Just months after Hamid Karzai launched a crackdown against a private security company in Afghanistan, the Army's given the same firm a massive, multi-year contract to guard U.S. reconstruction projects there.
Global Integrated Security, an armed subsidiary of Britain's Global Strategies Group, just won an eye-opening $480 million contract with the Army Corps of Engineers for unspecified "reconstruction security support services." That means Global now holds a merc contract worth much more than the State Department will pay to guard the U.S. Embassy in Kabul -- and more than State will pay Global to guard a U.S. consulate in Iraq.
It's quite a reversal for Global, and one that can't make the Afghan president very happy. In December, Karzai's forces arrested one of Global's consultants in Kabul, ostensibly because the firm stored 11 unregistered firearms. The firm, which holds an unrelated contract to protect the Kabul airport, maintained that the guns were going to be broken down for spare parts. Some suspected the arrest was a demagogic move to cover Karzai politically while he backed off his promise to kick merc firms out of Afghanistan.
It's surely a coincidence that Global won the reconstruction-protection contract right after Karzai said he'd support Pakistan if his neighbor ever went to war with his American patrons. But it still looks like a rebuke.
Global already holds a Corps of Engineers contract to guard its Afghan reconstruction projects.

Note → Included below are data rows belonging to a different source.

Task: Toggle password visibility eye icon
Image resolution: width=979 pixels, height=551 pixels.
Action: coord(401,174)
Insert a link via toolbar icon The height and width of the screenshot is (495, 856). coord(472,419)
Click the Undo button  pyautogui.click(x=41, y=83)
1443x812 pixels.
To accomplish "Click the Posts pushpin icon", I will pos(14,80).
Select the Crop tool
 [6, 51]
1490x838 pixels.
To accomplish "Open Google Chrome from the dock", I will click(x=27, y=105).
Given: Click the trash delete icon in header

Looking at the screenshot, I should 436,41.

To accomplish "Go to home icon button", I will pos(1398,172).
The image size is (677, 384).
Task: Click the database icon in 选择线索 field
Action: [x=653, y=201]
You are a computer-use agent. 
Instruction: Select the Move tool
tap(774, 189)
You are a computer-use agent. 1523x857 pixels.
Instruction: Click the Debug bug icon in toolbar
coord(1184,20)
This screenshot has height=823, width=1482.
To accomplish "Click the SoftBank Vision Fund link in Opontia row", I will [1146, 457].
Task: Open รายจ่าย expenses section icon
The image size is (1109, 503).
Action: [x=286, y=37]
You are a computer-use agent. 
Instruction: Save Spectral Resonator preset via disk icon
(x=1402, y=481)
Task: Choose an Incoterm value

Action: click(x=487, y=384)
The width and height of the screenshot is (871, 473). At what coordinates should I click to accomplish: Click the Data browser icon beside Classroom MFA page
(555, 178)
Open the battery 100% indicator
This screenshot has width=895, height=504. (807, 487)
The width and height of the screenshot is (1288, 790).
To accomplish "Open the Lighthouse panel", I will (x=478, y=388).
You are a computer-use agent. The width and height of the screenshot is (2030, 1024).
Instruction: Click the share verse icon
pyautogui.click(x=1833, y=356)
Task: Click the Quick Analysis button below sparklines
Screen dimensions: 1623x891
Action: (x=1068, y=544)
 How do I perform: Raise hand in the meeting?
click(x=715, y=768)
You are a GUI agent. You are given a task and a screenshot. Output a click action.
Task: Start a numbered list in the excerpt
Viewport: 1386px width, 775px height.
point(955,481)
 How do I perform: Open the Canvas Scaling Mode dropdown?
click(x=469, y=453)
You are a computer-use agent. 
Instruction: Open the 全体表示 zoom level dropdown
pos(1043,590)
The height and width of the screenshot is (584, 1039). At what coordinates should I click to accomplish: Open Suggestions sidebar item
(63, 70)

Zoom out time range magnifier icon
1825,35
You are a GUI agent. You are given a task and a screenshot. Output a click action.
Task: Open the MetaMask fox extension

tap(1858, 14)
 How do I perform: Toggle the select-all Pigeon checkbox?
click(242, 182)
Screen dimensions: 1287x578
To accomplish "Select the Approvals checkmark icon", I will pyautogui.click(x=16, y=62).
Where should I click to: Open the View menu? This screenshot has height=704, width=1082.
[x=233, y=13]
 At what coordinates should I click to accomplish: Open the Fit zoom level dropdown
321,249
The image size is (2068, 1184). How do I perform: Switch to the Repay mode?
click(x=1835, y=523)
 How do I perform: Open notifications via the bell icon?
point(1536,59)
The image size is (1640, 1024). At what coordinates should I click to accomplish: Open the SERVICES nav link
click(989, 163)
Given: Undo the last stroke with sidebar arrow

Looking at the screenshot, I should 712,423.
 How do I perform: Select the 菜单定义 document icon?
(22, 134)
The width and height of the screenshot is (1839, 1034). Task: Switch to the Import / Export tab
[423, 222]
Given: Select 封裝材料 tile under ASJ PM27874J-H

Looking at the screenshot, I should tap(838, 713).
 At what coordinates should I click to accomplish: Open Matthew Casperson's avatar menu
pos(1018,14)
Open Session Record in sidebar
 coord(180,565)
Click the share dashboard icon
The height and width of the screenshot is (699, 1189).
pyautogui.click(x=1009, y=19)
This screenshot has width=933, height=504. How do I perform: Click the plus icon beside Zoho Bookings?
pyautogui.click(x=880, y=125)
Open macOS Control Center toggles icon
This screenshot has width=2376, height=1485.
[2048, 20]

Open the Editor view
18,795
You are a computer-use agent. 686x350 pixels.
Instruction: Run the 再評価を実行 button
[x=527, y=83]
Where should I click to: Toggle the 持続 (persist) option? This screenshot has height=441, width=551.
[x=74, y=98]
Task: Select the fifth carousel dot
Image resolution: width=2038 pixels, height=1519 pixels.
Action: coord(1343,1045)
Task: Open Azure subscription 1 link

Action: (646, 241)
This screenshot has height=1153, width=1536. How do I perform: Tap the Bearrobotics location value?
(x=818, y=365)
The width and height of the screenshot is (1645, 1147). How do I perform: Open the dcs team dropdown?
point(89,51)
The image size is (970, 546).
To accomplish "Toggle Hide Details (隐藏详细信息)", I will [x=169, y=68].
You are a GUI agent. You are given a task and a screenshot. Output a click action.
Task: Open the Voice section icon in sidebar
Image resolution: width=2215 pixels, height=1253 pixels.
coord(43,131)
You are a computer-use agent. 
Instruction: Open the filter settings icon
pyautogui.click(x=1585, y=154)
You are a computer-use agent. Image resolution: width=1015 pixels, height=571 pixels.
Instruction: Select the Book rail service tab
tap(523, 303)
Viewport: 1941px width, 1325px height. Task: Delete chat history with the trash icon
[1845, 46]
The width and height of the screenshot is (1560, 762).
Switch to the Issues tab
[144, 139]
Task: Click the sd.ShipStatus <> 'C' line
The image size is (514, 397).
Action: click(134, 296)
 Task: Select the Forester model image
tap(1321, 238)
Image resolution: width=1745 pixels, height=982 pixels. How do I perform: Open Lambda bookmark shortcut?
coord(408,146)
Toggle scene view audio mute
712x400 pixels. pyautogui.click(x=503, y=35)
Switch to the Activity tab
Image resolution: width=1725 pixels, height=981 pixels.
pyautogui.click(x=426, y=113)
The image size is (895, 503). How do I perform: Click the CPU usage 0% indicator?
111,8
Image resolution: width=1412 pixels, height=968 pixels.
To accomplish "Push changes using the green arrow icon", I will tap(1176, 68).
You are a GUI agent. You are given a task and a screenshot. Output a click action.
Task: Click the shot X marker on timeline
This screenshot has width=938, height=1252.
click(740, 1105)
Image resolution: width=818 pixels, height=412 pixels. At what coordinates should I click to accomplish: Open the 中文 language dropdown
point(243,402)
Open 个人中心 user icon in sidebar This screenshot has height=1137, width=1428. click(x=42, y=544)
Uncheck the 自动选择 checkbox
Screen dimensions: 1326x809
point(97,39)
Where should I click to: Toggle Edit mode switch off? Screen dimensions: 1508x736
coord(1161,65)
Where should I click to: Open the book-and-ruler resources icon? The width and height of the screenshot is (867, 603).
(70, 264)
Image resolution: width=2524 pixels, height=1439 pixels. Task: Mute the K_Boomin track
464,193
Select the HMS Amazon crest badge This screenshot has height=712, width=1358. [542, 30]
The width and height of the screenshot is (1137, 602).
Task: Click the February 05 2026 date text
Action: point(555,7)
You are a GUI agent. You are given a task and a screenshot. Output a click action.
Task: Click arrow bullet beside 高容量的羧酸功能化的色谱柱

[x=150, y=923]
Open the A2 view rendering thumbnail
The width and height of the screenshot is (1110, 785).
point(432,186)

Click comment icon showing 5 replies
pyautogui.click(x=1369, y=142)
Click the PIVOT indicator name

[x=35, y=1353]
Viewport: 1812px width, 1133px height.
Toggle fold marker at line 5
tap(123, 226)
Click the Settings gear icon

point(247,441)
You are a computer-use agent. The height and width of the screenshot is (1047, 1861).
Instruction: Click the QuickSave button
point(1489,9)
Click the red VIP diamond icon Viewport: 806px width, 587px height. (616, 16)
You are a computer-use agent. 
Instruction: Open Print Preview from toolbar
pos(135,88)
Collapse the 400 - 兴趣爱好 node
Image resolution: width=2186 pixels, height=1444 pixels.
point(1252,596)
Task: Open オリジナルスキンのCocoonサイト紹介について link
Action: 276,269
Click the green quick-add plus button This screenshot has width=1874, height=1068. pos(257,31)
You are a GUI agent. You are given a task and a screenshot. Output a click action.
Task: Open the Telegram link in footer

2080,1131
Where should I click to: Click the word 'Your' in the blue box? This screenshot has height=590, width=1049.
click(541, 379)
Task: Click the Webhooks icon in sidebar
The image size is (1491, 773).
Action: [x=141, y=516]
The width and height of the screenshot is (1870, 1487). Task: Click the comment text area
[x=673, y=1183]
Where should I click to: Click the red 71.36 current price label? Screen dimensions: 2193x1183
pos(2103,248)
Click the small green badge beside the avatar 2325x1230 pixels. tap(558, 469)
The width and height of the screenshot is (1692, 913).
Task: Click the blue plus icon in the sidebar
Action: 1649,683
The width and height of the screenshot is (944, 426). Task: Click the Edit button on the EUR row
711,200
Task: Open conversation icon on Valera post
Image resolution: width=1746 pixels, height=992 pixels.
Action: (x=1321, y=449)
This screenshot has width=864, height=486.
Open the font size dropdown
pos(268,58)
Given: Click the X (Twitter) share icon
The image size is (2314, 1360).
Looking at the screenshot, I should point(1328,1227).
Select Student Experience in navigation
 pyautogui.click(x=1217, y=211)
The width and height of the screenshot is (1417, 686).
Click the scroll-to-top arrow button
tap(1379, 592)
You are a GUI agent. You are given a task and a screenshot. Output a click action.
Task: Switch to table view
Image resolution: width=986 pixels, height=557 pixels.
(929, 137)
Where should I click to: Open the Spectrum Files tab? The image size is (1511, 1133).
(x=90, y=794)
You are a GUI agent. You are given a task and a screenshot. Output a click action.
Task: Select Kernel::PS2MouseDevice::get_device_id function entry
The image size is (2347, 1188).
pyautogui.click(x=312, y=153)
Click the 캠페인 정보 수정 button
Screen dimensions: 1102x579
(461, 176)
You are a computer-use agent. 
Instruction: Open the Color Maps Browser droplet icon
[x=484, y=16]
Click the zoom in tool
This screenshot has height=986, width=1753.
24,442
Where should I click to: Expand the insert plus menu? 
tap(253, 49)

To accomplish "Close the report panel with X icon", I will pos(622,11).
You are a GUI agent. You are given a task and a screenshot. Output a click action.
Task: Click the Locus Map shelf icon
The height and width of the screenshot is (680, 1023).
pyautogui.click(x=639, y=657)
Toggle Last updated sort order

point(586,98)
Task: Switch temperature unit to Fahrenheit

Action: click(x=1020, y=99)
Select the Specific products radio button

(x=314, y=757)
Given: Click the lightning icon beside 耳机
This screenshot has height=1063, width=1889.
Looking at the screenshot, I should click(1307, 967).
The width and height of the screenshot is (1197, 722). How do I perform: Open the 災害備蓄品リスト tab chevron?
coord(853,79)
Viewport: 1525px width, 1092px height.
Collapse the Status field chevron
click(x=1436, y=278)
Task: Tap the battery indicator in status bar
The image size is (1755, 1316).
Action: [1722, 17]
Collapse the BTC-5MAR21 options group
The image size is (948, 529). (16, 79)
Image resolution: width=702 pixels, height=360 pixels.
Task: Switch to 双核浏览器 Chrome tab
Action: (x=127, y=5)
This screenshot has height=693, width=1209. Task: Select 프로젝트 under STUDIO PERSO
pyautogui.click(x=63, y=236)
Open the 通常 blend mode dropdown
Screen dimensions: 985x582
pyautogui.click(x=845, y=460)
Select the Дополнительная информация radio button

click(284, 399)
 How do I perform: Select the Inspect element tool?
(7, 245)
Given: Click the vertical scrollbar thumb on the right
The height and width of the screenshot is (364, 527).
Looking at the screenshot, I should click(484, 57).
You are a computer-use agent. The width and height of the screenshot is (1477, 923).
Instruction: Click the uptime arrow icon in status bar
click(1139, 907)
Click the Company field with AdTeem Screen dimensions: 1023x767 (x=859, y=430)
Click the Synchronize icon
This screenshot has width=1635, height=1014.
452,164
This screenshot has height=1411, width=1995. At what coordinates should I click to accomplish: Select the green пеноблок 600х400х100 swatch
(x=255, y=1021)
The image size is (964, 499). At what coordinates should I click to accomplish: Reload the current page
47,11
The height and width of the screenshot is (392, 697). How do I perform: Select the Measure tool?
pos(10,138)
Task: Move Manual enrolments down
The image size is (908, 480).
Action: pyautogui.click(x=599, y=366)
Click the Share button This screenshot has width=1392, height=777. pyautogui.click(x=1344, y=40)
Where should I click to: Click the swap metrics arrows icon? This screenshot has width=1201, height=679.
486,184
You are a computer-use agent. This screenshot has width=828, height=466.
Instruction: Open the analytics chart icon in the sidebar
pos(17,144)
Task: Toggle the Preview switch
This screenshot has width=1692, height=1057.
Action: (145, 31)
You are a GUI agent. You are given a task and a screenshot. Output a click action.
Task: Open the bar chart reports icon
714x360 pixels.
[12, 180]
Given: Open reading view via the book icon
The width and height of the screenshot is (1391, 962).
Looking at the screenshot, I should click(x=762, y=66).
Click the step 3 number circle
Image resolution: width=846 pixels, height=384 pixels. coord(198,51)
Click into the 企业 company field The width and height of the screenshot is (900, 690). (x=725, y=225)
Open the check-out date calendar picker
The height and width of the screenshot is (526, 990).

The Corps must like the firm, because its last re-up with Global, in 2009, was worth a mere $21 million. (.PDF)
But Global won't just be a big player in Afghanistan. It holds a piece of State's $10 billion contract to protect diplomats, which will earn it up to $401 million over five years to guard a consulate in Basra. Last month, it announced another big deal with an unnamed oil firm to guard development at the Rumaila oil field in Iraq, one of the world's largest.
Global's new deal runs through October 19, 2015, well after U.S. troops are supposed to end combat duties in Afghanistan. Karzai's got to put up with them at least through then.